The war against terrorism cannot be won if the public is not involved at the grassroots, head of counter terrorism centre in Kenya Martin Kimani has said.
He added that besides reducing the time taken by security officers to respond to terror incidents, citizens must be involved in identifying threats beforehand.
“We have forums that bring citizens and security officers together and they are able to sit down and discuss what the issues are right at the local level; issues like where recruitment is going on, where is there incitement. And a lot of the time, citizens are ahead of the security services because they understand who these people are,” said Dr Kimani.
He spoke in Chicago, United States, during a forum to discuss terror threats facing cities in the world today.

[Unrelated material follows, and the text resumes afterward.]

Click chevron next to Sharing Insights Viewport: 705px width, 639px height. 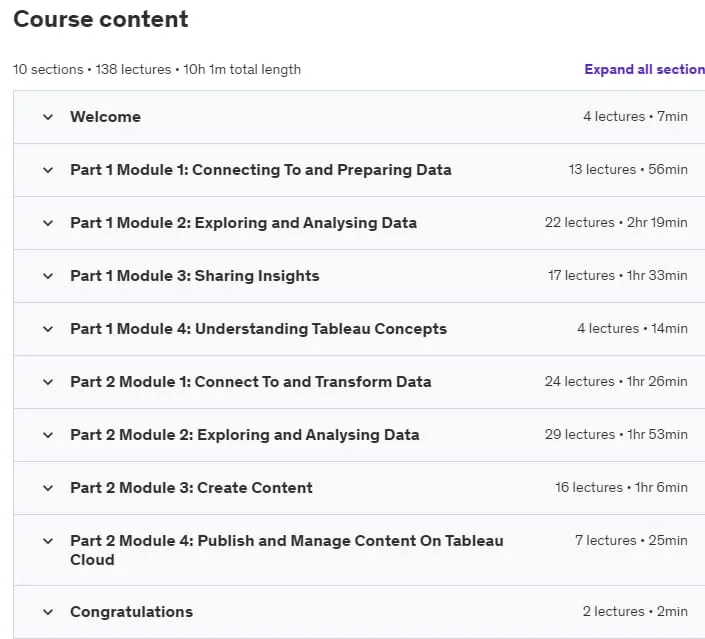(x=48, y=276)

“The threat, when it comes to a terrorist attack itself, the damage to life and property is far less than car accidents in any global city. The real threat is the rapture it causes in social, political and cultural bonds,” Dr Kimani said.

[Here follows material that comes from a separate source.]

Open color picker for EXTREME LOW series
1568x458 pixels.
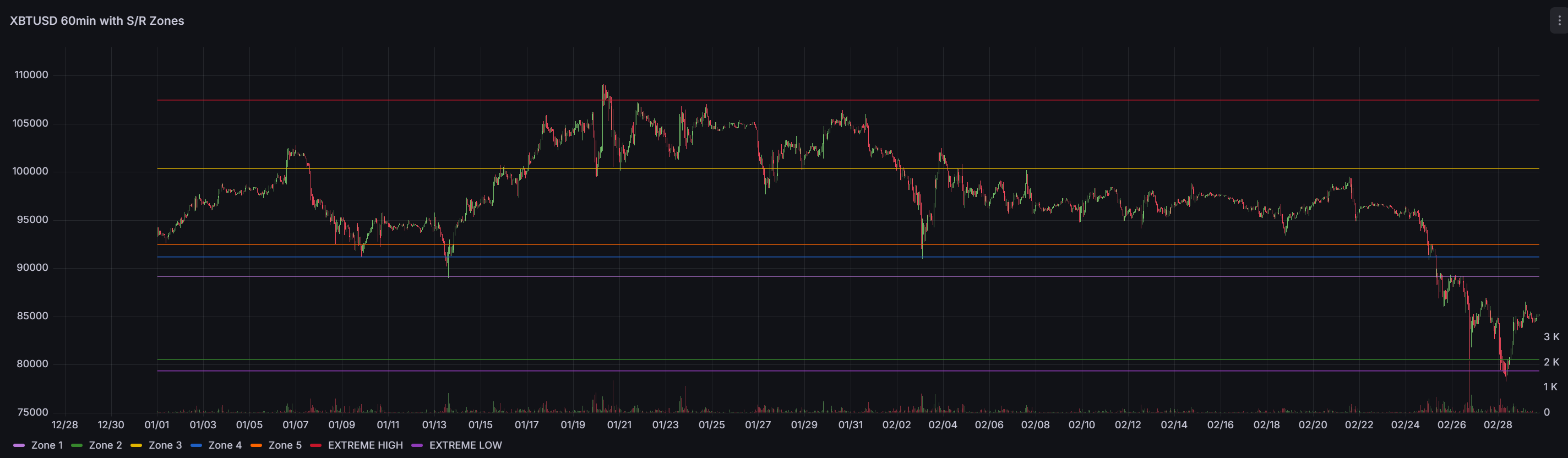pyautogui.click(x=417, y=446)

He went on: “So preparedness is not necessarily the number of armed men you have within the incident point but what kind of early warnings do you have about the promotion of hatred and division.
“Where hatred is growing, eventually violence will follow. So, if your point of responsiveness and resilience is response at point of violence, then that is not effective,” he said.
Dr Kimani also told the global audience that terrorism is not a problem of a single country alone.
He lauded police response when terrorists attacked in London.
“Terrorism is mass murder with a media strategy. So we must go further, beyond response and it is very difficult for democratic societies because we have rights of association.
“There is also a responsibility to report but the media should have a way of how to police itself in reporting,” noted Dr Kimani.
In London, police were at the scene of attack within eight minutes after the alert was sent and killed the terrorists.
In Northern Kenya, a wave of terror attacks has led to death of dozens of security officers and civilians.
The attacks are blamed on Al-Shabaab militants who are using improvised explosive devices and security experts have warned of a local and ominous angle to the problem.
Some 32 people, including 18 policemen and soldiers, have been killed since May 16.